Ellen set the bundled mail down on the stained formica of the kitchen counter and worked one of the rubber bands loose. Bank statements. Mail order catalogues, bright with spring dresses and shoes. A sale flyer from an art supply dealer. The second rubber band snapped as Ellen slid her fingers beneath it. The unexpected sting filled her eyes with tears. They spilled over and ran down her cheeks. She sobbed once, clutching the stupid, useless envelopes, fighting the tide that would rise up if she let it, and sweep her away.
Mail. It meant that Rebecca was dead. Ellen’s tears made round, wrinkled spots on a glossy sportswear catalogue. All these endless weeks, she had told herself that Rebecca had survived, had cowered in the safety of some doorway or park while San Francisco dissolved in rubble and flame. She had told herself that Rebecca was in some schoolhouse shelter, frantic with worry because she couldn’t call. As long as Ellen believed this—as long as she really—believed—then, Rebecca was alive.
How could you believe in a miracle, with a sportswear catalogue in your hands?
I have never lived without Rebecca, Ellen thought in terror.
That wasn’t quite true. She had passed through childhood without Rebecca, had only met her in college. Rebecca had been struggling through art-majors’ bio, as it was called. Ellen had helped her, because she was a bio major and Rebecca’s outraged frustration made her laugh. You need someone to take care of you, Ellen had said lightly. They had moved in together a month later. Fifteen years ago.

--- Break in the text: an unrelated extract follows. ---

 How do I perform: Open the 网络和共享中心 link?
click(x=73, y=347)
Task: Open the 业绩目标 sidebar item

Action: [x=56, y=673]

Ellen looked up at the cupboard above the sink.
The bottle of pills was up there, on the top shelf behind the glasses, with the aspirin and antacids. Sleeping pills, prescribed for Rebecca years ago, after she hurt her knee skiing. Would Ellen die if she took them all? She had a hard time swallowing capsules. They would stick to the back of her throat; hard, gelatinous lumps of oblivion. She would have to drink glasses of water to get them down.
Someone knocked on the door.
Rebecca? The traitorous rush of hope made her dizzy. “Coming!” Ellen flung the door open.
“Mom’s sick.” A girl stared up at her, dirty-faced, tousle-headed; a stranger. “Please come.”
Not Rebecca. “Who are you?” Ellen said numbly. “Where did you come from?”
“I’m Beth. Our car ran out of gas and we got lost. Please hurry.”
Ellen blinked at the girl. Eleven? Twelve? Gawky and blonde, but you noticed her eyes first. They were a strange color; depthless blue, like the sky after sunset.
“All right.” Ellen sighed and stepped out onto the porch. “Take me to your mom.”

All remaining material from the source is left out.